Special Issue Information

Dear Colleagues,

Approximately 90% of new chemical entities and 40% of marketed drugs belong to biopharmaceutical classification system (BCS) classes II or IV, which have poor water solubility and/or poor permeability. These defects result in low bioavailability. The formation of different polymorphs and co-crystals has been proven to be an important method to effectively improve the physicochemical properties, in vivo metabolic processes and bioavailability of these insoluble compounds. Through the efforts of many researchers, many new polymorphs or co-crystals of these compounds have been discovered. Some of them, such as Entresto (sacubitril valsartan sodium tablet, the first co-crystal drug approved by the FDA) and Seglentis (tramadol hydrochloride  and celecoxib), after rigorous preclinical research and clinical trials, have been marketed for clinical service. The research on the polymorphs and co-crystals of these compounds provides new approaches and broad prospects for drug development.

The efficient design, screening and preparation of different polymorphs and co-crystals of drugs, and accurate and scientific evaluation of their physical and chemical properties and in vitro and in vivo processes are the key points in drug research and development. We encourage the submission of research studies exploring these topics to this Special Issue. The different solid states of chemicals affect their physicochemical properties (e.g., solubility, permeability and stability) and in vivo processes (e.g., absorption and distribution), thus affecting bioavailability. Through systematic studies, the optimal crystal forms or co-crystals of drugs can be screened to improve their medicinal properties. This Special Issue aims to explore new research ideas for enriching material resources and promoting drug research and development.

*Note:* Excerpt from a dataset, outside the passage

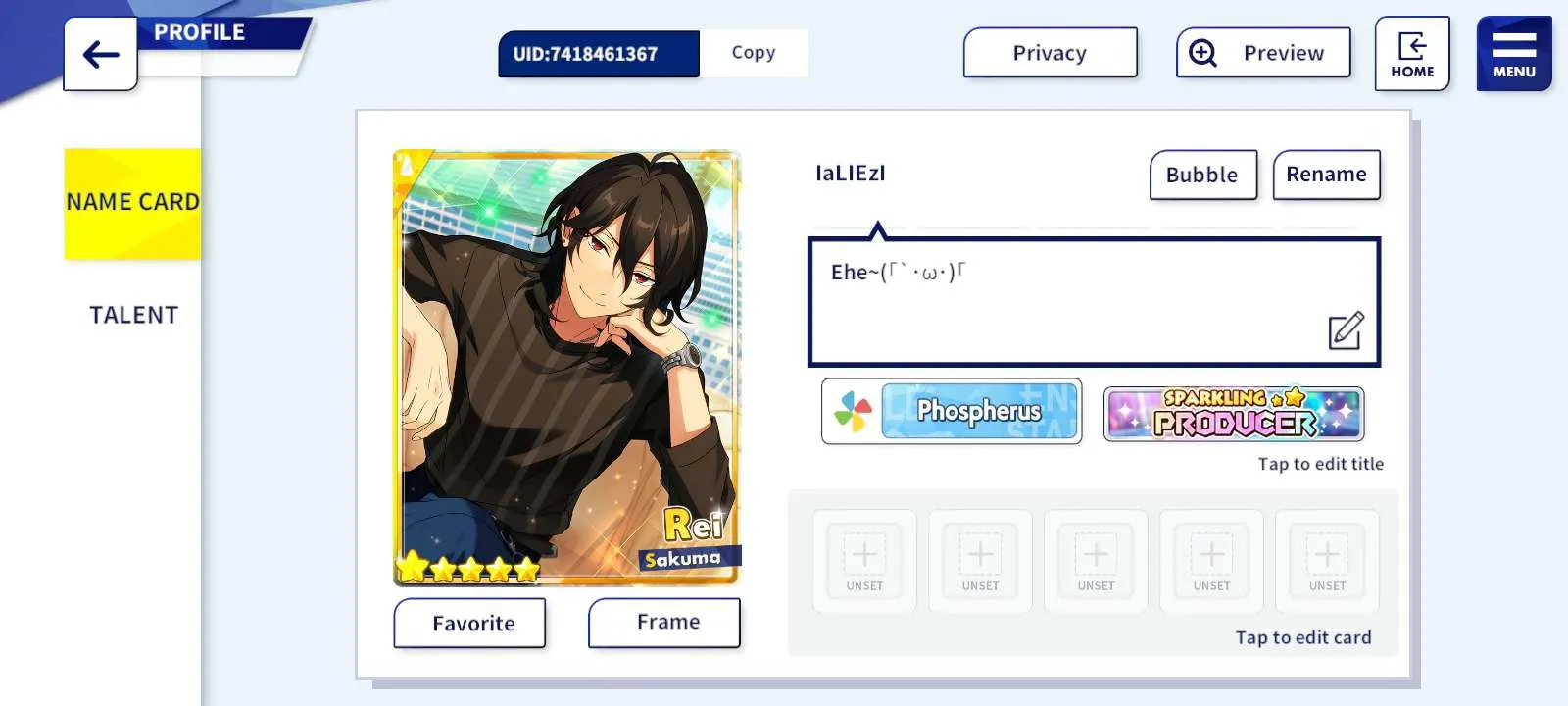Add a card in third UNSET slot
1568x706 pixels.
click(1096, 561)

In this Special Issue, original research articles and reviews are welcome. Research areas may include (but are not limited to) the following:

  • Drug permeability improvement and in vitro and in vivo evaluation;
  • Solubility improvement of insoluble drugs and in vitro and in vivo evaluation;
  • Study on the mechanisms of improvement of physical and chemical properties of different drug polymorphs or co-crystals;
  • New methods for evaluating the solubility and permeability of different drug polymorphs or co-crystals;
  • Studies on pharmacokinetics of different drug polymorphs or co-crystals in vivo.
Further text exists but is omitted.